Echo back the listing lines starting at the one containing "The width and" and ending at the one containing "Action: click(152, 67)", with nothing changed.

*Data in this exercise*:
........
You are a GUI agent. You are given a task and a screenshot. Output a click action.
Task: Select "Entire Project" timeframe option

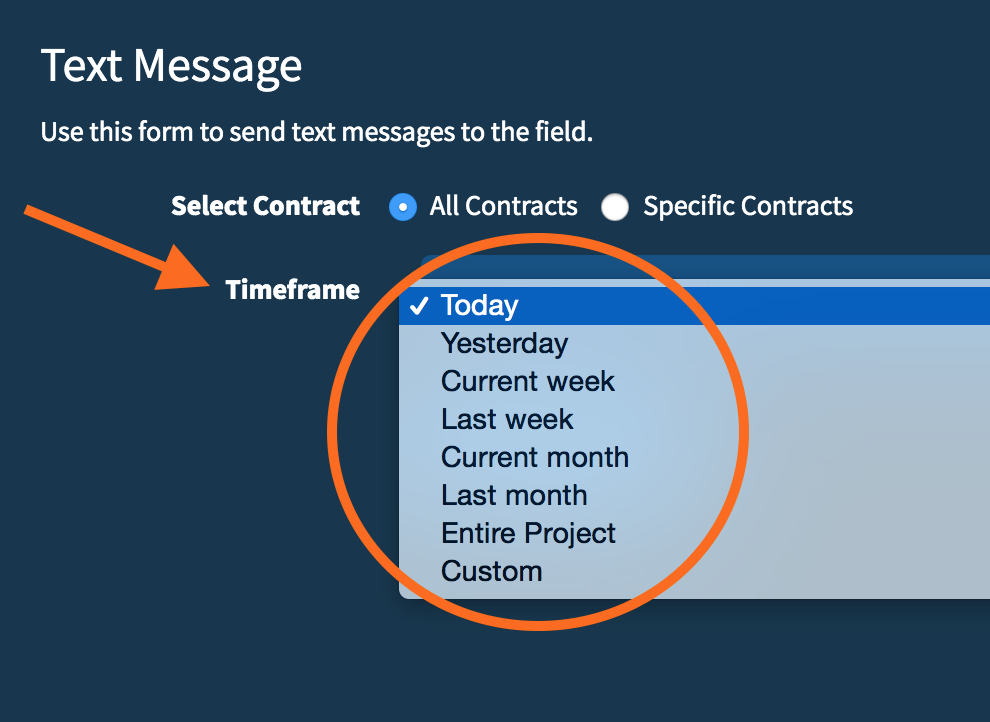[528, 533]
........
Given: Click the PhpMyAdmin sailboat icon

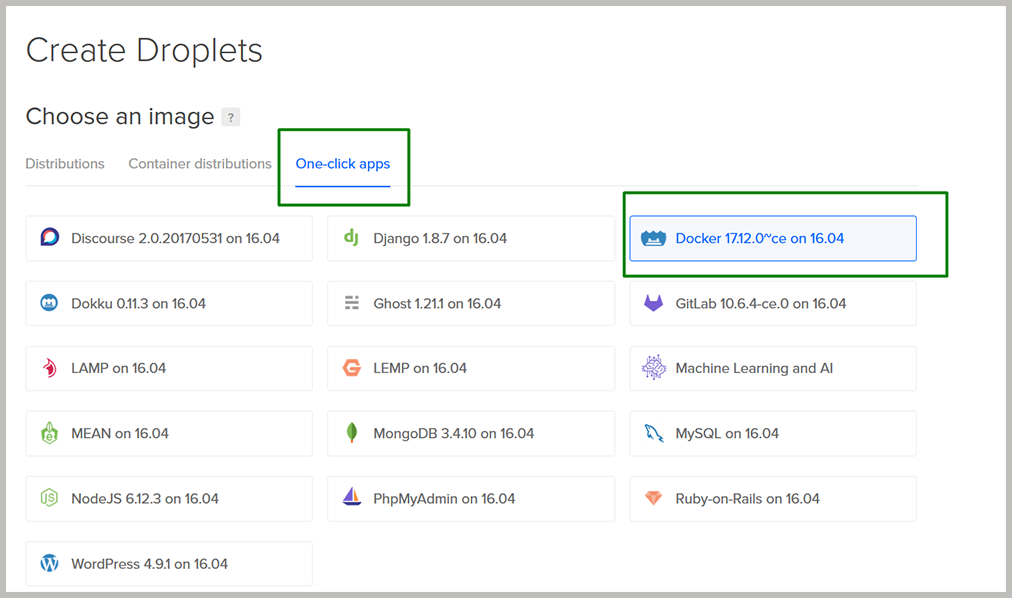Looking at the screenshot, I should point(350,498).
........
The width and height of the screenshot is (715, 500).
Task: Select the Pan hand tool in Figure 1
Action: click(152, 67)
........
*Written response*:
The width and height of the screenshot is (715, 500).
Task: Select the Pan hand tool in Figure 1
Action: click(152, 67)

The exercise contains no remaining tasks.